**ACTIVITY**
Among the lines below, a stretch begins at the one with "The image size is (1024, 631)." and ends at the one with "This screenshot has width=768, height=593.". Repeat that stretch exactly, ends included.

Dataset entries
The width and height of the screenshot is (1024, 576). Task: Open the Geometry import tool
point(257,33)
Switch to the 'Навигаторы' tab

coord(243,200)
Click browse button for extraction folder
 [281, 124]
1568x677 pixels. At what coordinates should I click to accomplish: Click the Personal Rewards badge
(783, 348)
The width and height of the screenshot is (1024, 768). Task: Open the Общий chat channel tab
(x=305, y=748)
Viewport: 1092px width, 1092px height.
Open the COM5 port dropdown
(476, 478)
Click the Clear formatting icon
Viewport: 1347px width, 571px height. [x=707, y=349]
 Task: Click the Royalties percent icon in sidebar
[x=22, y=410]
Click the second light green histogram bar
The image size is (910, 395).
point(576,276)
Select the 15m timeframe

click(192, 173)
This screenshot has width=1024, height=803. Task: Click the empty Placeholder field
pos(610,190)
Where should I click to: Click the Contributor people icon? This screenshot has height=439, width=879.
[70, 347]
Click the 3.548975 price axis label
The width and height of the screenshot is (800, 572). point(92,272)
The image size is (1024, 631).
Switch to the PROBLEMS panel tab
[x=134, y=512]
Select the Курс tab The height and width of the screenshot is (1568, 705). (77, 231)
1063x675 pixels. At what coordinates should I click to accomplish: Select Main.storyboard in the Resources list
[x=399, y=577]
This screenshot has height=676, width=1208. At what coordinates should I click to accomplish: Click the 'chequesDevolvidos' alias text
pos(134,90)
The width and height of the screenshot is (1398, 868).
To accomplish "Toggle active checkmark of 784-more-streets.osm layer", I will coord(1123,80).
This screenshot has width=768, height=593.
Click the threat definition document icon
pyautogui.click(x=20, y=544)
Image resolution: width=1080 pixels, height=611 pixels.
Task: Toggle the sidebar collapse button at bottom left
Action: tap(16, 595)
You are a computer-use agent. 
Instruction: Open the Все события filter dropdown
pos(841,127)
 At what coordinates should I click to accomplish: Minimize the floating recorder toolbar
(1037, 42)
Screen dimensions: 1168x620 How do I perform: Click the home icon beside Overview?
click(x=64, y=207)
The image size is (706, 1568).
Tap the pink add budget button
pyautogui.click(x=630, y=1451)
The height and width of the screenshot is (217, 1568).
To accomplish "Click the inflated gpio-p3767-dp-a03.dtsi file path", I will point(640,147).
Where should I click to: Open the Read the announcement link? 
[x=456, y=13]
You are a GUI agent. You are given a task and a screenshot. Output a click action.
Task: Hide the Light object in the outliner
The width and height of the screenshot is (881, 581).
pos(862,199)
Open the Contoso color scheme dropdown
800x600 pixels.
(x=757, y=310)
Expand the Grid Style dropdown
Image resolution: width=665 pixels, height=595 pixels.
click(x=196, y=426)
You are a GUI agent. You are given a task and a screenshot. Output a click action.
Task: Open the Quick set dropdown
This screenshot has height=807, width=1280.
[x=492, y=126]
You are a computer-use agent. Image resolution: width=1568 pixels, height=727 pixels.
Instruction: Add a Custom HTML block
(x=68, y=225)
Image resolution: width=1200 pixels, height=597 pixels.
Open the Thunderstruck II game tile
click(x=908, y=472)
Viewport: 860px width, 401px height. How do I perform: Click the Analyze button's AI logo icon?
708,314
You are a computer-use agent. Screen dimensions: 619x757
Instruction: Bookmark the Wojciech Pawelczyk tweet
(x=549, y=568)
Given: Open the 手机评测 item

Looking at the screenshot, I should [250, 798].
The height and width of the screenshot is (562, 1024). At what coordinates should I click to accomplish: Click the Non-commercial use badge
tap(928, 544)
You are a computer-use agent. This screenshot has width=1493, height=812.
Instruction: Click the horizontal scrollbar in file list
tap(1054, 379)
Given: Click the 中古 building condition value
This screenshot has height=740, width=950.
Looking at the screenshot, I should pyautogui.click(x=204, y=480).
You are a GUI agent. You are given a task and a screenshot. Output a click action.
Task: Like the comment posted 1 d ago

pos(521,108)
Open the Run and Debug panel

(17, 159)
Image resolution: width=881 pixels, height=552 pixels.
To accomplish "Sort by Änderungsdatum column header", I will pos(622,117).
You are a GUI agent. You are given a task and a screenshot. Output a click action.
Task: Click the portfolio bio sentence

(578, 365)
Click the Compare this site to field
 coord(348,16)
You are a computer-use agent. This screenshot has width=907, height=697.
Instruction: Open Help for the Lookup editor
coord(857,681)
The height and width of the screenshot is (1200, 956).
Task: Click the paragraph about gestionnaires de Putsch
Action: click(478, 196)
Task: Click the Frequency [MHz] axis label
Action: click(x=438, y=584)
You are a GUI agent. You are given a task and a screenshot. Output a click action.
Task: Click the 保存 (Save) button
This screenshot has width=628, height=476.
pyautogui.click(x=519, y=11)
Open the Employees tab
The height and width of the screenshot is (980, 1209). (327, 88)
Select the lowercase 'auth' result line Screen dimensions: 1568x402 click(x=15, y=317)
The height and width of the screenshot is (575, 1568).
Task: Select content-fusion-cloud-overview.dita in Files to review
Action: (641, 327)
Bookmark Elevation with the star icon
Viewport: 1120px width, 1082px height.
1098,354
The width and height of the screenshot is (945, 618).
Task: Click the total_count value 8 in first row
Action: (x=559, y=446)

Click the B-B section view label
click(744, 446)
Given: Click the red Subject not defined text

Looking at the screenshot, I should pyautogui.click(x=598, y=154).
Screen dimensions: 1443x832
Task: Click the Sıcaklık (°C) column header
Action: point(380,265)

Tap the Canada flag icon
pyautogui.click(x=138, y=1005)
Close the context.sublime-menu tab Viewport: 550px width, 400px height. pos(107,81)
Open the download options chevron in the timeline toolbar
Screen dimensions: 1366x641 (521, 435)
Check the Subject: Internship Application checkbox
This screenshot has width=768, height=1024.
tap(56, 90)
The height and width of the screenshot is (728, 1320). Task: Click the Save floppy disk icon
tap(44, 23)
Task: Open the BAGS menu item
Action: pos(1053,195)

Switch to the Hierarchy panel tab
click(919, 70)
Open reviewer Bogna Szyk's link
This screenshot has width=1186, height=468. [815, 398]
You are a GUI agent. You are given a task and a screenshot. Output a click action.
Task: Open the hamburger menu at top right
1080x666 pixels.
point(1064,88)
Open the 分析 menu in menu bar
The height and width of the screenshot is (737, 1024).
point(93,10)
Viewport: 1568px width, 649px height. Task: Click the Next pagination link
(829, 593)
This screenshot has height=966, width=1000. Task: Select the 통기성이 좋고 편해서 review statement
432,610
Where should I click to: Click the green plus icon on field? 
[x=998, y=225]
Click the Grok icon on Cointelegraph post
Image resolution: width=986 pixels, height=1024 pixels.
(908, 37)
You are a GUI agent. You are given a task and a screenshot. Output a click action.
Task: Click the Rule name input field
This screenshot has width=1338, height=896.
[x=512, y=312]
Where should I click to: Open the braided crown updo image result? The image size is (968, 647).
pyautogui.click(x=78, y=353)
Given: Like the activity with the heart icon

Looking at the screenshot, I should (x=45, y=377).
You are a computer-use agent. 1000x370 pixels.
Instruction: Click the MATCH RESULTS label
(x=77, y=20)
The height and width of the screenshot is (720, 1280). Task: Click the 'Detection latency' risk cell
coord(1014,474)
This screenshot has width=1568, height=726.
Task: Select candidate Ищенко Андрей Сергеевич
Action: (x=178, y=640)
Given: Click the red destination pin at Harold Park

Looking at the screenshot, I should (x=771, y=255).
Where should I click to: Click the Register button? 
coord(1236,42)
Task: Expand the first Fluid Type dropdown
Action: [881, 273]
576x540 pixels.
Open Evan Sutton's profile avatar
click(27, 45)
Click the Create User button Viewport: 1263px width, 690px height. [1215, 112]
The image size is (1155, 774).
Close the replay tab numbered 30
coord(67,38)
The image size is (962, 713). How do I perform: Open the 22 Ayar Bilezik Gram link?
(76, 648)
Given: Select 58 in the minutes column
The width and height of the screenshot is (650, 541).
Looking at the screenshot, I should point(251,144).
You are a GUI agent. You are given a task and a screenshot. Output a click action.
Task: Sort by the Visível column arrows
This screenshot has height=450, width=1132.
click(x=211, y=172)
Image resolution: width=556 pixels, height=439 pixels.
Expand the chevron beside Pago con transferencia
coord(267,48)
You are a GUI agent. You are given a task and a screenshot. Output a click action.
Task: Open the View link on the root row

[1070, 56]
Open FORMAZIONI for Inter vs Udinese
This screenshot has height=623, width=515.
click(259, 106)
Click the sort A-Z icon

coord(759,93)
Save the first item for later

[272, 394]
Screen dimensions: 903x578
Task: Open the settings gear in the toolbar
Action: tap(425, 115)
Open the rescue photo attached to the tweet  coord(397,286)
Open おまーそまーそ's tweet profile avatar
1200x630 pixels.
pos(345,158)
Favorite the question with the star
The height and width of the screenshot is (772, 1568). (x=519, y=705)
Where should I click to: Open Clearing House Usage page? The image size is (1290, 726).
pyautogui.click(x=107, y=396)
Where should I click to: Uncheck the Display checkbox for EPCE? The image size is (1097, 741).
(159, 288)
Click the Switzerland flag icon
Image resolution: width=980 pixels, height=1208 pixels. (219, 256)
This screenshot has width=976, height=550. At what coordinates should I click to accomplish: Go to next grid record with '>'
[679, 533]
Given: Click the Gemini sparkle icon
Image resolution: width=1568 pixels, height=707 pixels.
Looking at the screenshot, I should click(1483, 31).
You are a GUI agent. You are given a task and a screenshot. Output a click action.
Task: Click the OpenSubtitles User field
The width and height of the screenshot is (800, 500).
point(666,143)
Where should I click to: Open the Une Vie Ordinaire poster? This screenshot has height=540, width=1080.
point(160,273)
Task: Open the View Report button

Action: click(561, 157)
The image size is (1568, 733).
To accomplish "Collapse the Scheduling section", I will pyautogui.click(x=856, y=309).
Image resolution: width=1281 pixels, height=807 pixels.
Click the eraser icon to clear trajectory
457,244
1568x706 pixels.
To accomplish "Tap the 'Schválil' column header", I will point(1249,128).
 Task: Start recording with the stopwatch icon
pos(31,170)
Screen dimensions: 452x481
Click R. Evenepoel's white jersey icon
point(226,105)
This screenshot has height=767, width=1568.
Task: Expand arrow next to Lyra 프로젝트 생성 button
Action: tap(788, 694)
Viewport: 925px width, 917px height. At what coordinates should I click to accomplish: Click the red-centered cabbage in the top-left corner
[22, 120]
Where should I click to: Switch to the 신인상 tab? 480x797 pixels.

**RESULT FOR THIS TASK**
The image size is (1024, 631).
Switch to the PROBLEMS panel tab
[x=134, y=512]
Select the Курс tab The height and width of the screenshot is (1568, 705). (77, 231)
1063x675 pixels. At what coordinates should I click to accomplish: Select Main.storyboard in the Resources list
[x=399, y=577]
This screenshot has height=676, width=1208. At what coordinates should I click to accomplish: Click the 'chequesDevolvidos' alias text
pos(134,90)
The width and height of the screenshot is (1398, 868).
To accomplish "Toggle active checkmark of 784-more-streets.osm layer", I will coord(1123,80).
This screenshot has width=768, height=593.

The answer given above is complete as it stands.